社員全員が揃っているたった 1 時間の間にあらゆる伝達や引継を行わなければならなくなれば、どうしてもミスが増える。単純にそれだけで、チーム全体としての仕事の質は確実に落ちる。
そういうことは伝達方法を新たに工夫することで防げ、という主張もあるだろう。確かにそのとおりで、ある程度は防げる。
それどころか現場では実際に、やむにやまれずお互いが勤務時間外であることを知りながらしばしば携帯メールで連絡を取り合って必死でこの問題を、自主的に 補っているのである。昔は勤務時間外に連絡を取り合うというのはよほど緊急で重大な問題が発生した時に限られていた。いまでは日常茶飯事である。(ついで に言えばこのメール料金は、本来は業務のための経費であるにもかかわらず、個人の持ち出しである)。
さて。
それでもまだ、どうしても失われる重大なことがある。

失われるのは技の伝達である。
もう少しビジネス用語のふりをして言えば、OJT が事実上破綻する、ということだ。
そもそも職場は、わざわざ OJT などともっともらしい用語を持ち出さなくても、先輩から後輩へ、あるいはある特定の分野に関して優れた能力や知識を持っている同僚が互いを補い合うように して働くことでチーム全体として、あるレベルを保っている。決して個人が持つ能力の単純な足し算ではない。

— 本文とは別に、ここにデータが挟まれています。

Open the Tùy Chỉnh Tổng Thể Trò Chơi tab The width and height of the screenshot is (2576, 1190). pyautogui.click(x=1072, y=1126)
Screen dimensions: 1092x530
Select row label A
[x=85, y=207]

普段は目立たないかもしれないが、じっくりとご自分の職場での一日を振り返ってみれば誰にでも分かる。自分は決して完全に一人きりでは仕事をしていない。 半ば無意識のうちに、互いに助け船を出し合ったり、ヒントを与えたり、あるいはそのものズバリの回答を(些細なものではあっても)投げ与えたりし合いなが ら全体としての仕事を遂行している。この目立たない効果が失われるに従ってチーム全体としての仕事の質は落ちていく。

近年書店人の質が落ちたと良く言われるが(そしてそれはまぎれもない事実だが)、それは個人が努力をしなくなったとか企業の方針として示される水準レベル が低下した、といったこと以外にも、無意識に行われていた OJT が出来なくなった結果チーム力が落ちた、という面も大きい。

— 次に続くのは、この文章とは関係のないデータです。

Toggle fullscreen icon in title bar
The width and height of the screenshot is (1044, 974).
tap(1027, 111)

このように正面切って取り上げると単純な話で面白くも何ともないかもしれないが、実際にはこのダメージは目を逸らすには大きすぎる。そして、残念ながら、この問題を改善する工夫を正面切って行っているところは皆無に近い。
問題の原因がどこにあるのか、素直な目で見つめ直さないために本当に気付いていない、という場合もあるだろう。気付いてはいるのだが、目を逸らしている場合もあるだろう。チーム力はある一定以上の人数が、ある一定以上の時間現実に同じ場所にいなければ失われていくものだ、という真実がどうしても信じられなくて、何か代わりの方法でなんとかなるのではないか、と間違った希望だけを抱き続けている、という最悪の場合も、あるだろう。
チーム力についての真実は、人間が空を飛べないのと同じくらい真実なのだが。